9 Investigates

Police use smell to conduct warrantless searches: 9 Investigates

OSCEOLA COUNTY, Fla. — Ahmed Aviles-Rodriguez was driving in Osceola County in December of 2014 when he was pulled over by a deputy for his window tint.  By the end of the traffic stop, Ahmed would be in handcuffs, his car searched without a warrant, and his window tint never checked.

Across the country and in Florida, law enforcement can conduct a search without a warrant provided there is probable cause.

In Florida, Chapter 901.15 of the Florida Statutes covers probable cause and allows officers to conduct arrest without warrant if the “person has committed a felony or misdemeanor or violated a municipal or county ordinance in the presence of the officer.”

In Florida this extends to what is known as “plain smell”.  Similar to “plain view” which allows an officer to conduct a search without a warrant if there is evidence in plain view, an officer can conduct a similar search if there is a smell that leads the officer to believe there may be something illegal.

This is what happened to Ahmed Aviles-Rodriguez.

“After he pulled me over and told me my tint was too dark, he wanted to search the vehicle right away,” says Rodriguez.  “After knowing my priors of being convicted of marijuana he wanted to search my vehicle, but there was no smell.”

With Rodriguez in handcuffs, the deputies searched his vehicle, ultimately finding what was reported on an arrest affidavit as “possession of marijuana under 20 grams.”

Rodriguez was loaded into the back of the patrol car, taken to jail, and his was vehicle towed.  But charges were never filed.  Whatever was found in the search was not marijuana, and it was determined the case was not suitable for prosecution.

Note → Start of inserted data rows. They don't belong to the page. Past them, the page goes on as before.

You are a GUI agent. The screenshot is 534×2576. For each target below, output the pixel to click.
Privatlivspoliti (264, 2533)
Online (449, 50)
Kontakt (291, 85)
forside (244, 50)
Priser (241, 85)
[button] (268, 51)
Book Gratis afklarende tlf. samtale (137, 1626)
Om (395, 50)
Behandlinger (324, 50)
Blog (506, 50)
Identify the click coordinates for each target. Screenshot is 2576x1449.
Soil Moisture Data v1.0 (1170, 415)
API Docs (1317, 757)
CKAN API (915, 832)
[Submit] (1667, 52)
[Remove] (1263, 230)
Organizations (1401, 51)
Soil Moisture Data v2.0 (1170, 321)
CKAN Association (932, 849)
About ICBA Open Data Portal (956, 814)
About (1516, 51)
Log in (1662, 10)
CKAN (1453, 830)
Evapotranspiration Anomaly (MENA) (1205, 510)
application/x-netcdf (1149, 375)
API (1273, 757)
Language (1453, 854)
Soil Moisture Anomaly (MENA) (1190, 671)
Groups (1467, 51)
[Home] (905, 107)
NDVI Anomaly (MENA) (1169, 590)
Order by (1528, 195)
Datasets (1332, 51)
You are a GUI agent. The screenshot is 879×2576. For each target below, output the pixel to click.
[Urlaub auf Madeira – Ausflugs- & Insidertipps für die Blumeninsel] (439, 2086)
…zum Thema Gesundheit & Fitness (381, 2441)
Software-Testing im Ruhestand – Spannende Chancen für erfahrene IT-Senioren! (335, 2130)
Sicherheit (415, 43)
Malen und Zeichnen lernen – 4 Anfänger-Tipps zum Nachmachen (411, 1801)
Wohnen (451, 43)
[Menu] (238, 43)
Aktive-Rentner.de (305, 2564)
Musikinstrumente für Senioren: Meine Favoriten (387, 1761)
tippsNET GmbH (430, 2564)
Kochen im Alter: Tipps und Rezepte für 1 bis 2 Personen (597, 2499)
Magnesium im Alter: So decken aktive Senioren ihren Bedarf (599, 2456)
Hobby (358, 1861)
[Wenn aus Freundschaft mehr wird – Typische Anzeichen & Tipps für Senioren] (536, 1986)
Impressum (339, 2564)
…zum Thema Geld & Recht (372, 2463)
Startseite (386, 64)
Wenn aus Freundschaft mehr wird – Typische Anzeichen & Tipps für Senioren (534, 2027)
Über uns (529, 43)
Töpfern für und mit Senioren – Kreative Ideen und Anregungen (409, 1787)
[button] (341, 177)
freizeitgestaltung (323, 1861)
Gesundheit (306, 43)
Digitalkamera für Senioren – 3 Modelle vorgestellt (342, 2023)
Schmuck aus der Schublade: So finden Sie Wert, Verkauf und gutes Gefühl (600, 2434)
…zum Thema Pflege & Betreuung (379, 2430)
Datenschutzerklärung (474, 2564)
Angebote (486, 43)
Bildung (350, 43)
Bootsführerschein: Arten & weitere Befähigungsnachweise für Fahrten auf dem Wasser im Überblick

“I have no idea why this happened,” says Rodriguez who says he spent almost $3,000 on towing and impound fees as well as hiring an attorney.

“It’s an investigative tool that police can use at their discretion,” says criminal defense attorney Joe Castrofort, who represented Rodriguez.

Castrofort, who himself is former law enforcement, says this issue isn’t with the searches, which can be a valuable tool for law enforcement, but rather the lack of oversight.  Almost no departments document these warrantless searches unless the search ends in an arrest.

“It’s a blank check to search whatever you want whenever you want and it’s going unchecked,” says Castrofort. “It’s a legally and constitutionally significant intrusion of a citizens rights liberty, there should be a documentation.”

Of the agencies across central Florida contacted by Nine Investigates, only the Florida Highway Patrol documents every stop regardless of outcome.

The Osceola County Sheriff’s Office, which conducted this stop said in a statement, “reports are generated when an arrest is made or a criminal investigation is conducted. While plain smell gives a deputy probable cause to search for the suspected marijuana, If it does not lead to an arrest or probable cause of a crime a report may not necessarily be generated.”

“These searches are problematic because there is a rea propensity to use them as a pretext,” says Lars Trautman, a senior fellow of criminal justice and civil liberties policy with the R-Street Institute in Washington DC. “If you saw something illegal, or touched something illegal there is some sort of object at the end of that, that can be brought in front of a judge, a defendant can challenge it and say there is no way that is what you say it was, but you can’t contain a smell, so it’s just the officer’s word that he smelled what he said he smelled.”

Trautman is a former prosecutor and says these searches, while legal, should be documented as a way of preventing and rooting out misuse.  He also points out that the sense of smell can vary from person to person and is subjective.

“Because smells can linger, they can cling to different things and just because you smell something like marijuana in the car, doesn’t mean there’s anything there,” says Trautman.